よく使うプロンプトを再利用可能なコマンドにする (カスタムスラッシュコマンド)
毎回同じようなプロンプトを入力するのは非効率です。Gemini CLIでは、よく使うプロンプトを.toml形式のファイルとして保存し、自分だけのオリジナルコマンドとして登録できます。
コマンド名は、commandsディレクトリを基準としたファイルパスによって決定されます。サブディレクトリは、名前空間付きコマンドを作成するために使用され、パス区切り文字(/または\)はコロン(:)に変換されます。
作成方法
今回は例として、「プレーンなテキストファイルをMarkdown形式にフォーマットする」コマンドを作成してみましょう。.gemini/commands/format/markdown.tomlというファイルを作成します。

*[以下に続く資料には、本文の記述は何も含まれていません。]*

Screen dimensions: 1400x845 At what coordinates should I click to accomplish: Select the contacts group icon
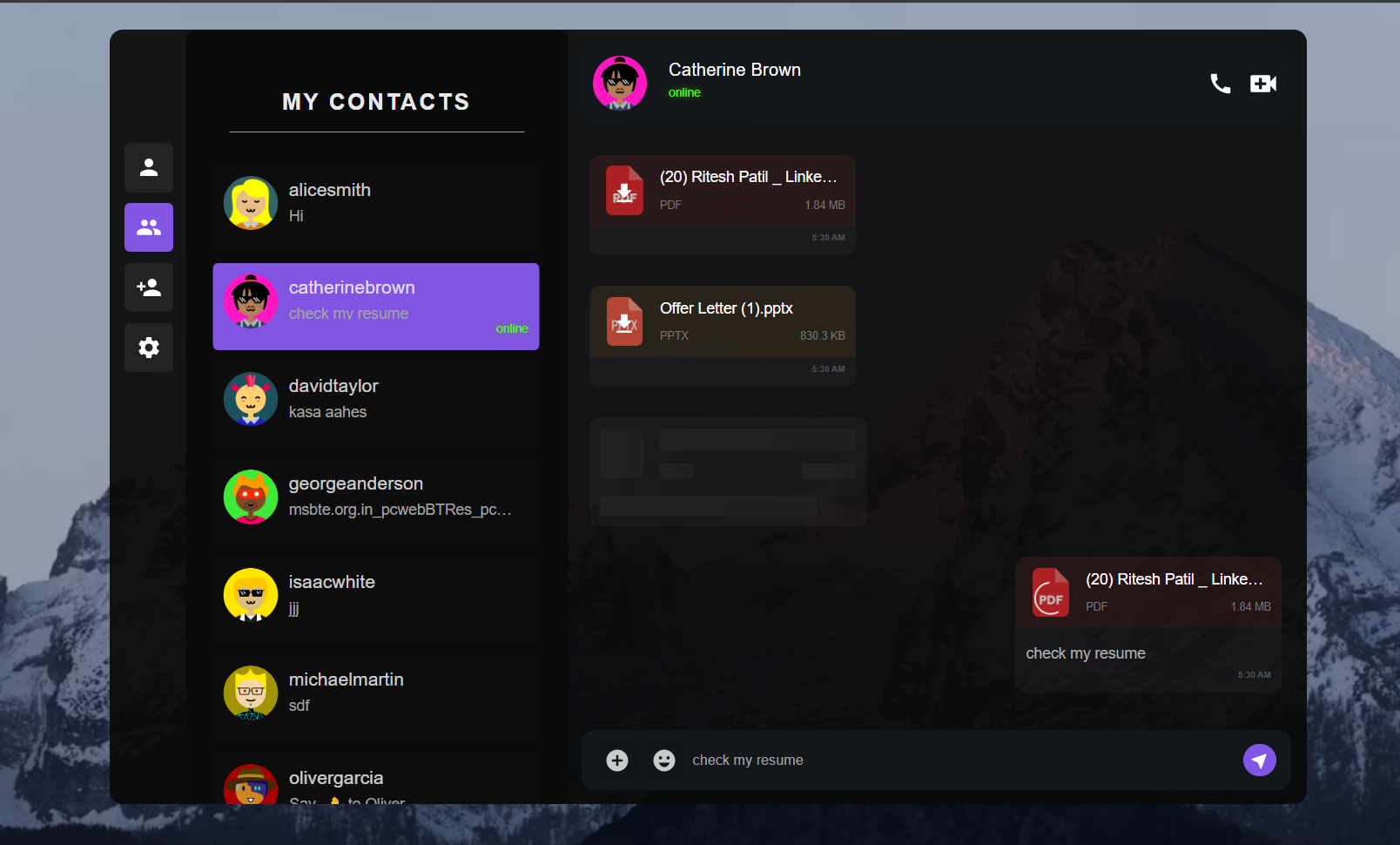pos(149,227)
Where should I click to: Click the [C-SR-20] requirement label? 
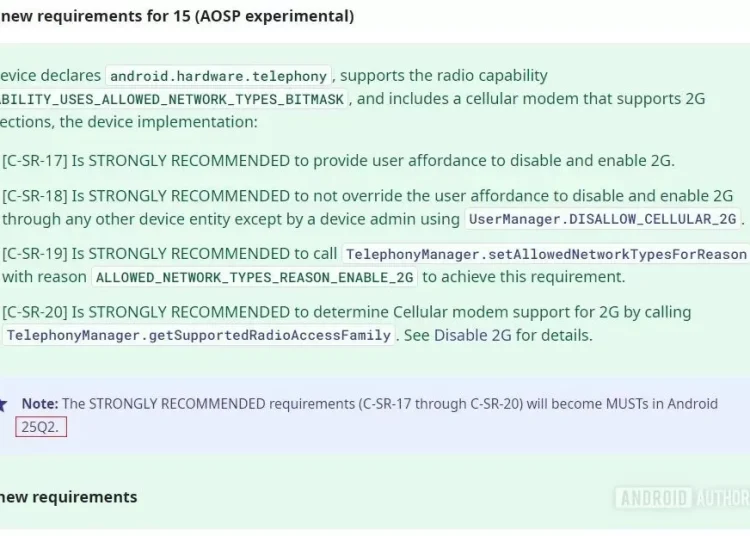pos(34,312)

description = "テキストファイルをMarkdown形式にフォーマットします。"
prompt = """
受け取ったテキスト内容を分析し、以下のようにマークダウン形式で書き直してください。
- 文書の主題を抽出し、H1見出し(#)としてください。
- 文書内の論理的な区切りをH2見出し(##)としてください。
- 箇条書きにできる部分は、リスト(- )にしてください。
- 強調すべきキーワードは、太字(**キーワード**)にしてください。
"""
実行方法
.gemini/commands/format/markdown.toml というファイルは /format:markdown というコマンドとして呼び出せます。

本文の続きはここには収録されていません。